— Work instructions —
Transcribe the entries below word for word, beginning at the line with "Where should I" and stopping after the line with "Given: Export report to Word icon"; drop all pictures.

— Data —
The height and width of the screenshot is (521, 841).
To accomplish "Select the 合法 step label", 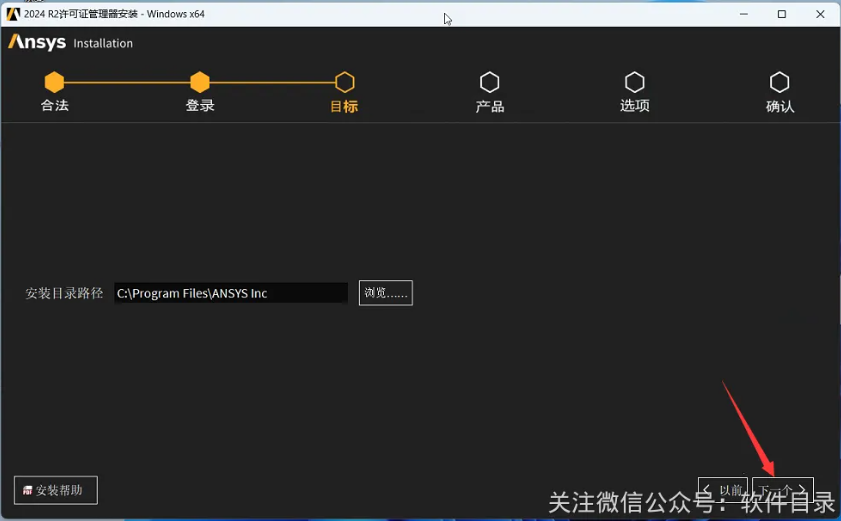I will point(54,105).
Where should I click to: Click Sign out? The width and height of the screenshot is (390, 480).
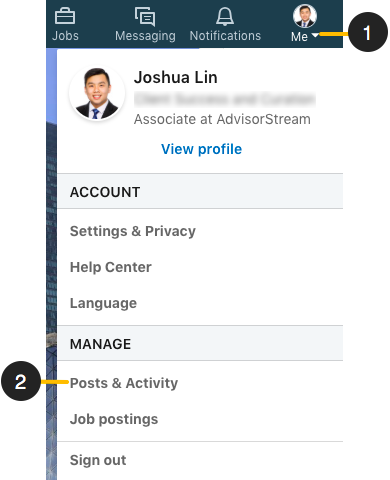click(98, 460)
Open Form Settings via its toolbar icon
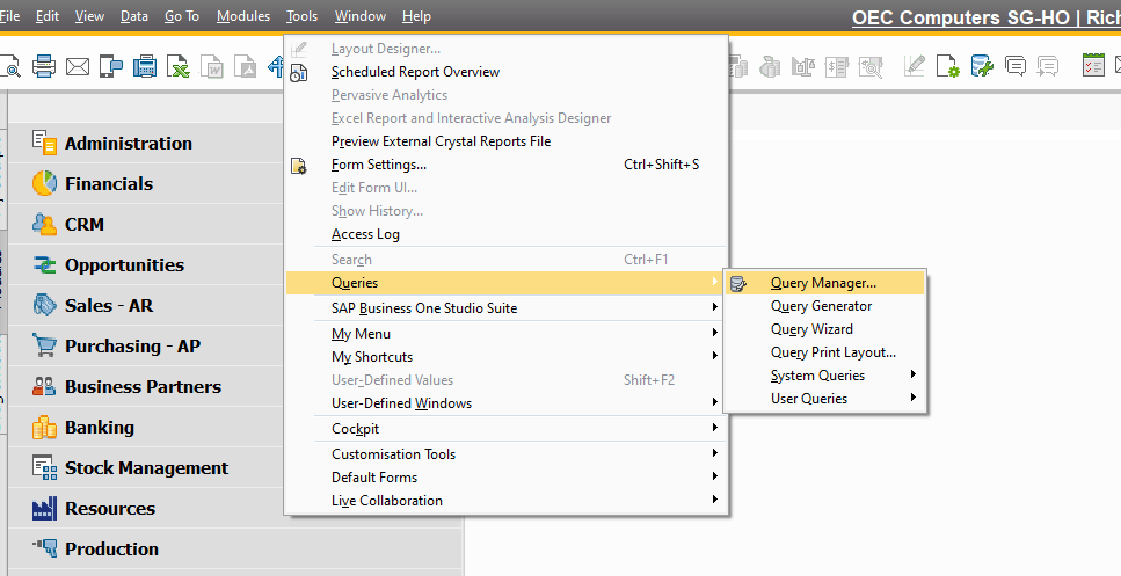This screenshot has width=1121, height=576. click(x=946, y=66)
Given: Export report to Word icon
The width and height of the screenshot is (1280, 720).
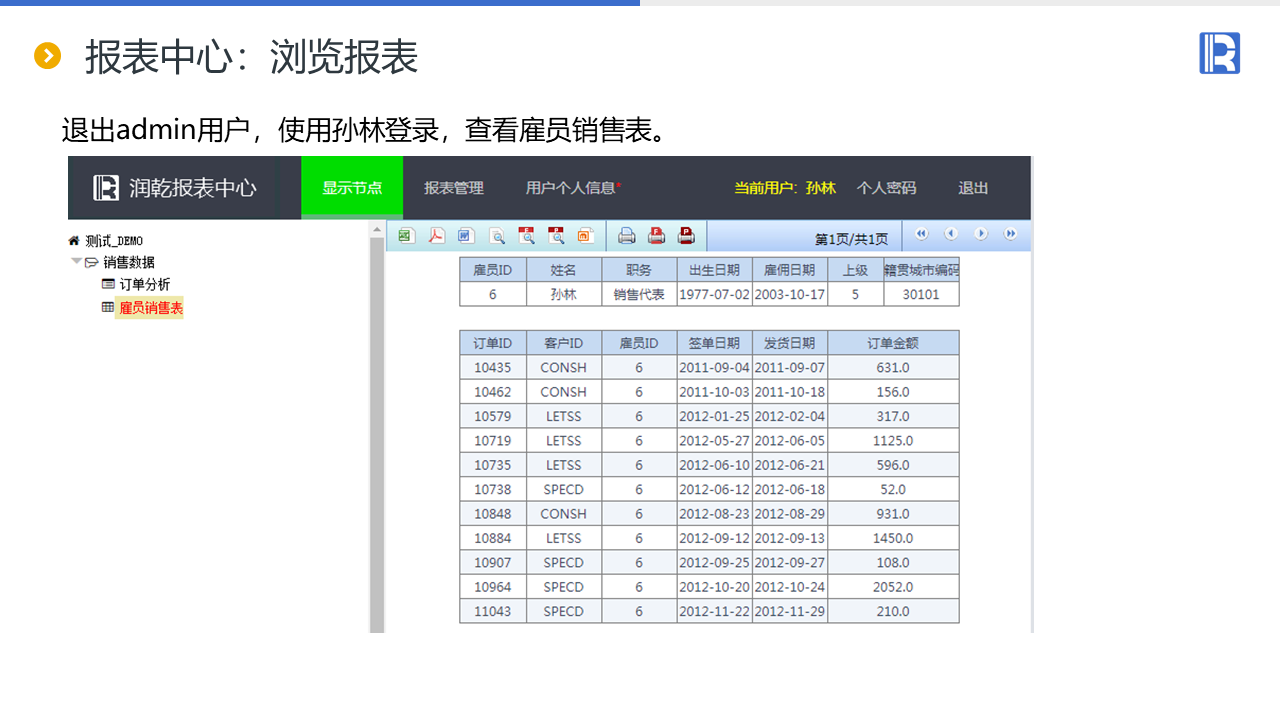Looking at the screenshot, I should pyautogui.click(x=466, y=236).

==

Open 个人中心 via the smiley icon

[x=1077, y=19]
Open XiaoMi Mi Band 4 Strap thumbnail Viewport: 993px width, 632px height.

— Result for this task —
Where should I click to: Click Sign out? The width and height of the screenshot is (390, 480).
click(98, 460)
Open Form Settings via its toolbar icon
This screenshot has width=1121, height=576. click(x=946, y=66)
Given: Export report to Word icon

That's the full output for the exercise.